Monday, June 28, 2021

BCNR

A strange one this given the continuing lock down. Olly was meant to come down but due to work and stuff a Sunday night in London wasn't on the cards. So I meet Nick in the rain at Highbury & Islington and after checking in manually we enter the socially distance spaced "pods" (i.e. pairs of seats a couple of feet from the next pair) in the downstairs part of the beautiful Islington Assembly Hall. The band take an age to come on, indeed seem to play their album over the PA, which gives me and Nick a chance to catch up and there's a fair bit, 15 months, of catching up to do. The drummer comes on in long gabardine mac a bit Eric Morecombe style and mumbles that they are trying out new material and that he's a bit wet. We can just about hear him. A few minutes later the 7 piece come on and without any introductions get straight into their set. It's a mix of fantastic jumpy (although we're sat down) Romani type music like you used to stumble into late at night in the back waters of festivals but Black Country New Road are a notch above with a great heavy rhythm section driving the sound forward. There's big drumming and clever bassing in which less is definitely more.
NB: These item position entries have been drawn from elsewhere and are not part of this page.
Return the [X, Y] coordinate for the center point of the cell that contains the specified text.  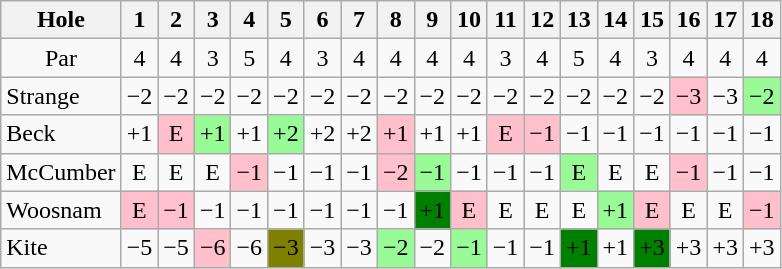
McCumber [61, 172]
6 [322, 20]
Strange [61, 96]
13 [578, 20]
16 [688, 20]
Woosnam [61, 210]
12 [542, 20]
8 [396, 20]
Hole [61, 20]
Kite [61, 248]
1 [140, 20]
17 [726, 20]
11 [506, 20]
10 [470, 20]
Beck [61, 134]
18 [762, 20]
14 [616, 20]
Par [61, 58]
15 [652, 20]
7 [360, 20]
2 [176, 20]
9 [432, 20]
From the cell containing the given text, extract its center point as [X, Y] coordinate. 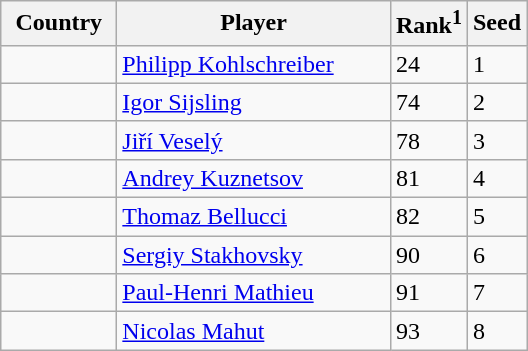
Andrey Kuznetsov [254, 178]
Thomaz Bellucci [254, 217]
3 [496, 140]
1 [496, 64]
Igor Sijsling [254, 102]
8 [496, 331]
24 [428, 64]
2 [496, 102]
74 [428, 102]
93 [428, 331]
78 [428, 140]
Rank1 [428, 24]
Sergiy Stakhovsky [254, 255]
Player [254, 24]
81 [428, 178]
82 [428, 217]
Jiří Veselý [254, 140]
7 [496, 293]
6 [496, 255]
Paul-Henri Mathieu [254, 293]
Seed [496, 24]
5 [496, 217]
91 [428, 293]
90 [428, 255]
Country [59, 24]
4 [496, 178]
Philipp Kohlschreiber [254, 64]
Nicolas Mahut [254, 331]
Capture the cell that displays the provided text and extract its [x, y] central coordinate. 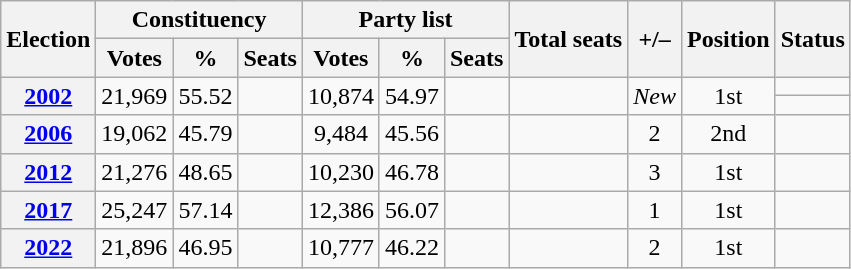
+/– [655, 39]
21,969 [134, 96]
25,247 [134, 210]
48.65 [206, 172]
2002 [48, 96]
9,484 [340, 134]
46.95 [206, 248]
2012 [48, 172]
3 [655, 172]
12,386 [340, 210]
2006 [48, 134]
21,896 [134, 248]
Constituency [200, 20]
19,062 [134, 134]
21,276 [134, 172]
46.78 [412, 172]
Election [48, 39]
54.97 [412, 96]
Position [728, 39]
56.07 [412, 210]
New [655, 96]
1 [655, 210]
Status [812, 39]
2022 [48, 248]
45.56 [412, 134]
46.22 [412, 248]
10,230 [340, 172]
10,874 [340, 96]
55.52 [206, 96]
2nd [728, 134]
45.79 [206, 134]
Total seats [568, 39]
10,777 [340, 248]
57.14 [206, 210]
2017 [48, 210]
Party list [406, 20]
Provide the [X, Y] coordinate of the cell's center where the given text is located.  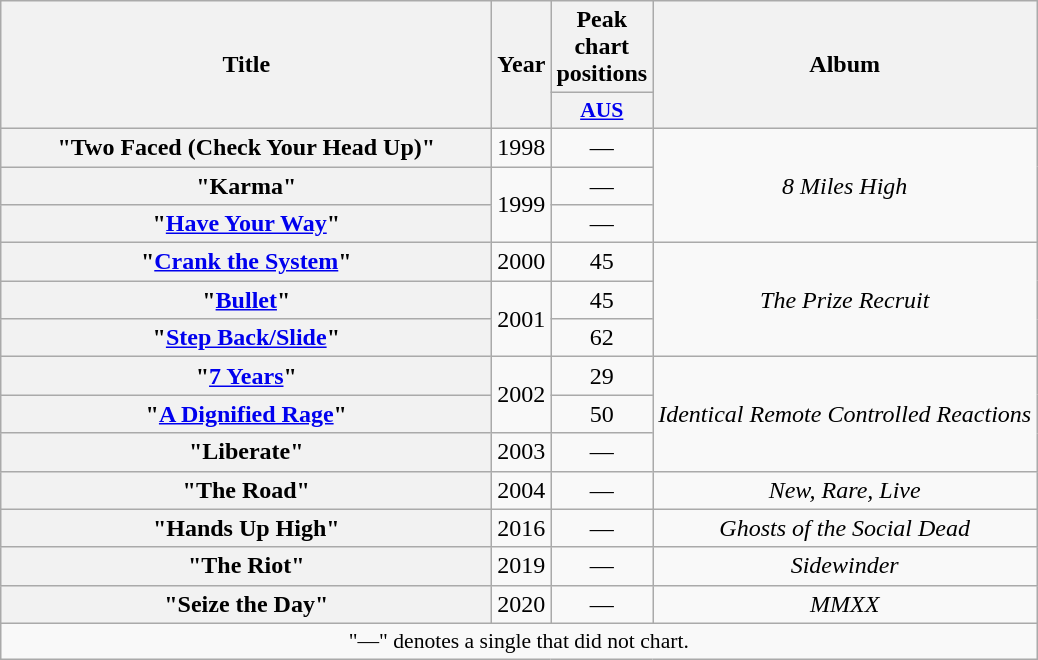
"Have Your Way" [246, 224]
Album [845, 65]
50 [602, 414]
New, Rare, Live [845, 490]
"Crank the System" [246, 262]
2016 [522, 528]
2019 [522, 566]
2001 [522, 319]
2002 [522, 395]
Ghosts of the Social Dead [845, 528]
"—" denotes a single that did not chart. [519, 641]
"The Road" [246, 490]
"A Dignified Rage" [246, 414]
2020 [522, 604]
Sidewinder [845, 566]
29 [602, 376]
"Step Back/Slide" [246, 338]
62 [602, 338]
The Prize Recruit [845, 300]
"Karma" [246, 185]
"Liberate" [246, 452]
2000 [522, 262]
Identical Remote Controlled Reactions [845, 414]
"Two Faced (Check Your Head Up)" [246, 147]
Title [246, 65]
"Seize the Day" [246, 604]
Year [522, 65]
8 Miles High [845, 185]
"7 Years" [246, 376]
1998 [522, 147]
2003 [522, 452]
"Bullet" [246, 300]
"Hands Up High" [246, 528]
2004 [522, 490]
AUS [602, 111]
"The Riot" [246, 566]
MMXX [845, 604]
Peak chart positions [602, 47]
1999 [522, 204]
The guitarist singer is, from what I can tell, a virtuoso although that's the guitar and not the vocals. Sax and violin give the jazzy Romani feel all tied up by a keyboard player who jumps the genres and a second guitarist who although lurking in the background we all know he's playing his bit on rhythm guitar. The new songs, as far as I can tell them, do seem a little unformed and not as rich as the ones committed to vinyl but a lot of potential and looking forward to the polished, which they surely will be, versions. Posters around the place say that we have to stay seated but promise that we can dance for the last song (why?) but as the band don't say anything to us throughout the set, barely move to be honest, we don't know their last song until after it the guitarist mumbles "thank you" into the mic and they're off. Despite clapping, cheering, whistling and foot stamping the lights come on and Nick and I are turfed out into the driving rain to get the tube home. Not bad for a Sunday night out but not sure whether it would have been worth the trip Olly. Love to see them again with a standing crowd - who knows a few hundred jumping around to their tunes may even raise a smile or two from the band...

Apologies drummer and 2nd guitarist but I couldn't move position so I could get you both in.